WHAT THE TASK REQUIRES:
Return the full passage on the public school system below, word for word.

*** QUOTED PASSAGE

Wow. Just, wow. Such strong words from a Roman Catholic. At times, Walsh sounds more like a fundamentalist. From Matt Walsh.
The One and Only Objective of the public school system is to create the kinds of kids who will cooperate with the public school system. I didn’t say this is the objective of every teacher. I said this is the objective of the system itself, even if some of the teachers have loftier goals. As professor Anthony Esolen explains in his brilliant book, Out of the Ashes, the system exists only for itself, not for any higher purpose. Its objective certainly is not to impart the truth, or to prepare students for life, or to bring them closer to God or their families, or to help them understand their purpose in the world, or to do anything that used to be defined as “education.” Indeed, it’s necessary to do the opposite on every count in order to fully achieve the One and Only Objective.
The Objective is not served by teaching kids about literature, so they don’t teach literature anymore. It isn’t served by teaching kids how to write well, so they don’t teach them how to write well anymore. It isn’t served by teaching grammar or geography or history or civics, so they don’t really teach any of that anymore. You can forget about art or philosophy, of course. Those aren’t “useful” at all. And you can forget about tech ed. That’s too useful, I guess.
And so we end up, unsurprisingly, in a country where 60 percent of American adults can’t name the three branches of government. 49 percent can’t point to New York on a map. A third of adults 18-29 can’t tell you which country we fought during the Revolutionary War. Thirty-seven percent can’t name the first book in the Bible and 47 percent can’t say if Judaism predates Christianity. Seventy-three percent can’t tell you why our country fought the Civil War.

******
*** MATERIAL PROVIDED

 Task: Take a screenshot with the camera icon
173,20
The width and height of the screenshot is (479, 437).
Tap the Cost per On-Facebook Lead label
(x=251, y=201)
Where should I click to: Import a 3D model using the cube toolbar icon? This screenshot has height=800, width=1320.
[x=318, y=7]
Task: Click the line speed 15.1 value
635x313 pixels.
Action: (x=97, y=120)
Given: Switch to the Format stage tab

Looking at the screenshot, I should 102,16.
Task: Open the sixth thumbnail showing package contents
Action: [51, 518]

******
*** MATERIAL PROVIDED

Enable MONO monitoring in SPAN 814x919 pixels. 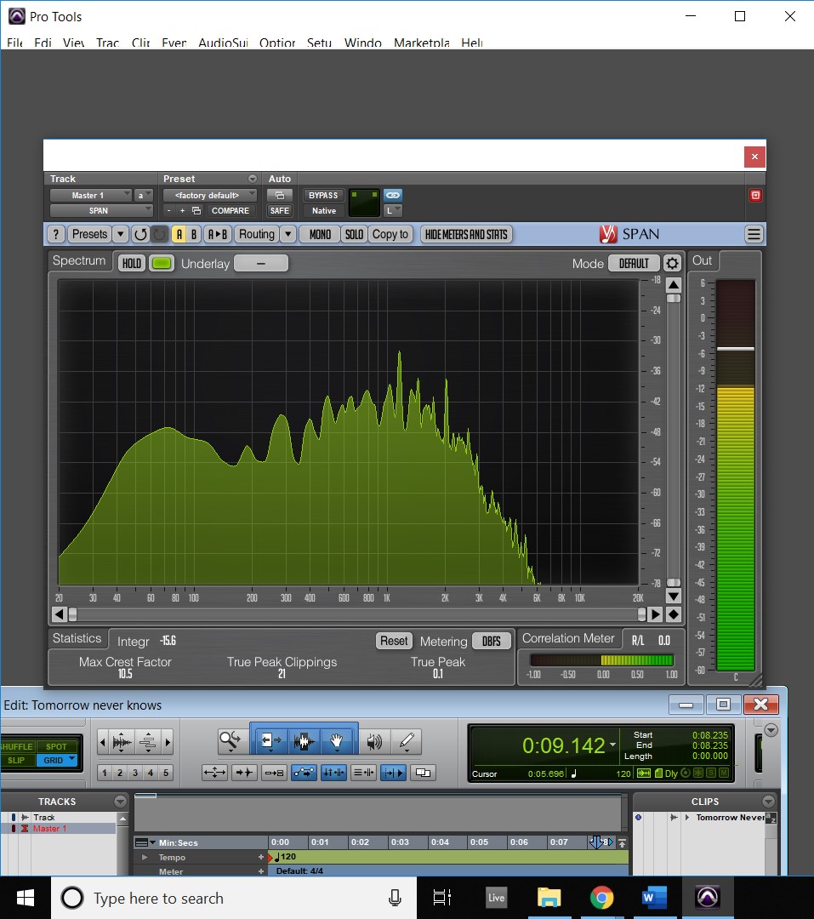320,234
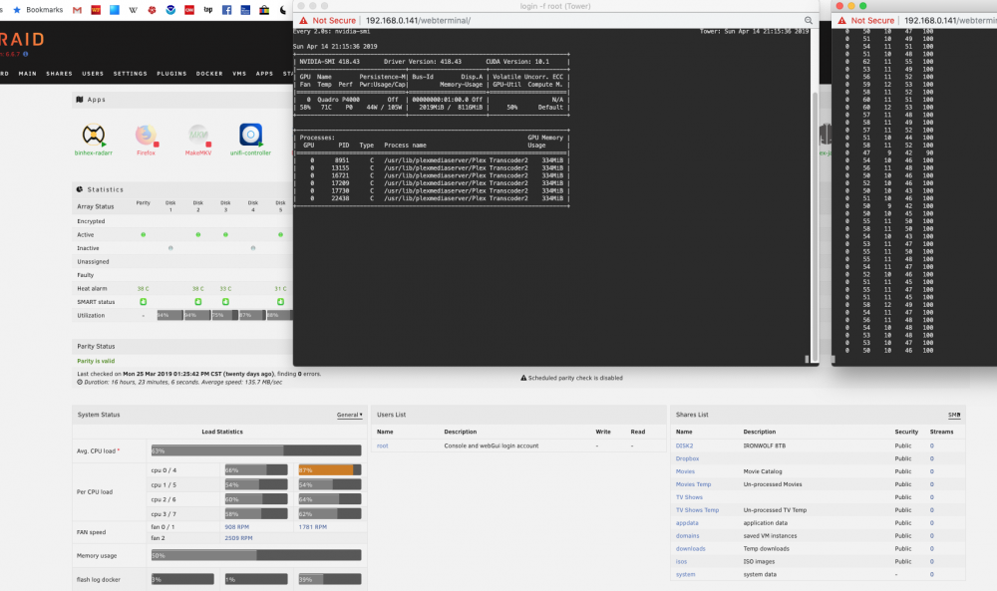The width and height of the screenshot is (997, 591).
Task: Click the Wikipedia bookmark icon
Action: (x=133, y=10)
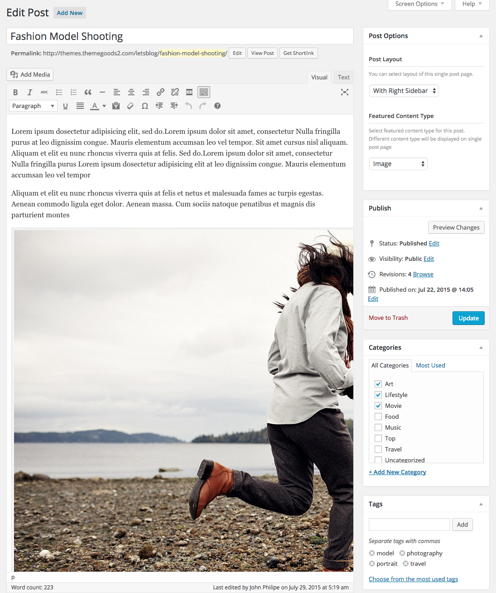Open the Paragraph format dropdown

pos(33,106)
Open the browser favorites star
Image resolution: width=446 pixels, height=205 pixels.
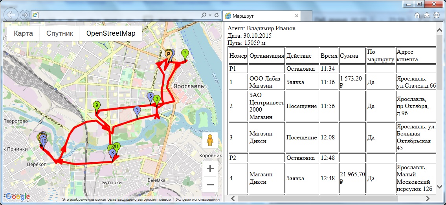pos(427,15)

******

OUTPUT OF THE TASK:
Wow. Just, wow. Such strong words from a Roman Catholic. At times, Walsh sounds more like a fundamentalist. From Matt Walsh.
The One and Only Objective of the public school system is to create the kinds of kids who will cooperate with the public school system. I didn’t say this is the objective of every teacher. I said this is the objective of the system itself, even if some of the teachers have loftier goals. As professor Anthony Esolen explains in his brilliant book, Out of the Ashes, the system exists only for itself, not for any higher purpose. Its objective certainly is not to impart the truth, or to prepare students for life, or to bring them closer to God or their families, or to help them understand their purpose in the world, or to do anything that used to be defined as “education.” Indeed, it’s necessary to do the opposite on every count in order to fully achieve the One and Only Objective.
The Objective is not served by teaching kids about literature, so they don’t teach literature anymore. It isn’t served by teaching kids how to write well, so they don’t teach them how to write well anymore. It isn’t served by teaching grammar or geography or history or civics, so they don’t really teach any of that anymore. You can forget about art or philosophy, of course. Those aren’t “useful” at all. And you can forget about tech ed. That’s too useful, I guess.
And so we end up, unsurprisingly, in a country where 60 percent of American adults can’t name the three branches of government. 49 percent can’t point to New York on a map. A third of adults 18-29 can’t tell you which country we fought during the Revolutionary War. Thirty-seven percent can’t name the first book in the Bible and 47 percent can’t say if Judaism predates Christianity. Seventy-three percent can’t tell you why our country fought the Civil War.